In many dogs that I treat with Vetoryl, the dose can be decreased over time. In some of these dogs, the dose can even be permanently stopped, and their cortisol secretion remains "normal" and never goes up high enough again to cause signs of Cushing's disease (3,4). The aldosterone secretion is not affected in these dogs, and they never develop any serum electrolyte changes associated with hypoadrenocorticism. This "cure" presumably is the result of mild adrenal necrosis, but we don't know for certain. In any case, when it does happen it certainly is not a bad thing, and the owners are generally thrilled!

Permanent adrenal necrosis, however, can result in life-threatening adrenal crisis (undetectably cortisol values with hyperkalemia and hyponatremia) if the dog is not properly monitored and the dose of the drug lowered or stopped as needed.

What is the cause of dog's polyuria and polydipsia?
Obviously, based on the information we have, it's impossible for me to determine the cause of this dog's polyuria and polydispsia. However, the list of possible differentials in this dog is quite long and includes poor diabetic control or urinary tract infection. A serum chemistry panel and a glucose curve is certainly recommended.

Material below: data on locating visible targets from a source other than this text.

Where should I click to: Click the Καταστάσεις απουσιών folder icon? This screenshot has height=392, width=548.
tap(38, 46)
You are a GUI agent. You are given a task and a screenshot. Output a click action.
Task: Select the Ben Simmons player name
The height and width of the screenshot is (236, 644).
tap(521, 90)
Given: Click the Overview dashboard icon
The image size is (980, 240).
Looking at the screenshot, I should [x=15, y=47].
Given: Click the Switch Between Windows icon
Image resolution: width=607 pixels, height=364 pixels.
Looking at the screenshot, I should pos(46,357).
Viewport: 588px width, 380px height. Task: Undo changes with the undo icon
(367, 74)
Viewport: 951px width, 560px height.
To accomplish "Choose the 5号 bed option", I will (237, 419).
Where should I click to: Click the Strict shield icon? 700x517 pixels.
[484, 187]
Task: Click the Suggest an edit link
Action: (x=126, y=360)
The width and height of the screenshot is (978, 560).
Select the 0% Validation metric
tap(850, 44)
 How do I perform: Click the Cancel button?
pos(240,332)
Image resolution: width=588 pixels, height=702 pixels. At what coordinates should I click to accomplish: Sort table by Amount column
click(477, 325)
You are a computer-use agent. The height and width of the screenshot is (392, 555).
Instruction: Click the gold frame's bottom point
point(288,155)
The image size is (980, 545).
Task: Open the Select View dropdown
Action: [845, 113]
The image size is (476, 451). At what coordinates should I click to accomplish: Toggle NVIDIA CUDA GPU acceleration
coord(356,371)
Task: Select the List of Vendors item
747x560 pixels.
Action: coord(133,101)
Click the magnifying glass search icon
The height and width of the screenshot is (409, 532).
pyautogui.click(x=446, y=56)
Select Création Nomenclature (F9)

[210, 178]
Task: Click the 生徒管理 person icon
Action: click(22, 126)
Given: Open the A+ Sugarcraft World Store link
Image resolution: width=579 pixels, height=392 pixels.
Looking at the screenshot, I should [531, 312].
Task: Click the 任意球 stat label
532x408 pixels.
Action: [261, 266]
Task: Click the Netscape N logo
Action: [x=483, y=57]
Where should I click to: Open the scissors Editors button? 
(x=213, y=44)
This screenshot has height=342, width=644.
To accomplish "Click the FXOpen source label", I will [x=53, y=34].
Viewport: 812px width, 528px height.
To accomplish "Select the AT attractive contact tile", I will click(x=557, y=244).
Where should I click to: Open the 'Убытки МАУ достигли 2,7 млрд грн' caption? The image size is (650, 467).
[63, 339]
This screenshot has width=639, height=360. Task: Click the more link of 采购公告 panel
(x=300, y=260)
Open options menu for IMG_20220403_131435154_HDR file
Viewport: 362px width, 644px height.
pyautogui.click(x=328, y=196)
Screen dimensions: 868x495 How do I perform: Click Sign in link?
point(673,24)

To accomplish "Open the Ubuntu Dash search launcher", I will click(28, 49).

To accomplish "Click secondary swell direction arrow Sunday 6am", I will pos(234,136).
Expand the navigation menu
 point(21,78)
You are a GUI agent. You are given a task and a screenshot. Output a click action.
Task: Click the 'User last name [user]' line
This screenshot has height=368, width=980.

In addition, since both diabetic and Cushingoid dogs are predisposed to having urinary tract infections, a complete urinalysis with culture must be done (6,7). Even without clinical signs of an urinary tract infection, I'd recommend performing a urine culture twice a year since these infections are commonly subclinical and these urinary tract infections are so common in these dogs.

Bottom Line

Again, permanent adrenal necrosis can result in a life-threatening adrenal crisis in dogs treated with trilostane if not properly monitored. For this reason, we never want to "cover up" trilostane-induced lowering of the circulating cortisol values by adding in a glucocorticoid supplement, as you did in this dog. We want to lower the dose of the trilostane instead.

References:
  1. Melián C, M. Pérez-Alenza, D, Peterson ME. Hyperadrenocorticism in dogs, In: Ettinger SJ (ed): Textbook of Veterinary Internal Medicine: Diseases of the Dog and Cat (Seventh Edition). Philadelphia, Saunders Elsevier, 2010;1816-1840.
  2. Ramsey IK. Trilostane in dogs. Vet Clin North Am Small Anim Pract 2010;40:269-283. 
  3. Chapman PS, Kelly DF, Archer J, et al. Adrenal necrosis in a dog receiving trilostane for the treatment of hyperadrenocorticism. J Small Anim Pract 2004;45:307-310. 
  4. Ramsey IK, Richardson J, Lenard Z, et al. Persistent isolated hypocortisolism following brief treatment with trilostane. Aust Vet J 2008;86:491-495. 
  5. Reusch CE, Sieber-Ruckstuhl N, Wenger M, et al. Histological evaluation of the adrenal glands of seven dogs with hyperadrenocorticism treated with trilostane. Vet Rec 2007;160:219-224. 
  6. Nichols R. Complications and concurrent disease associated with canine hyperadrenocorticism. Vet Clin North Am Small Anim Pract 1997;27:309-320.  
  7. Forrester SD, Troy GC, Dalton MN, et al. Retrospective evaluation of urinary tract infection in 42 dogs with hyperadrenocorticism or diabetes mellitus or both. J Vet Intern Med 1999;13:557-560.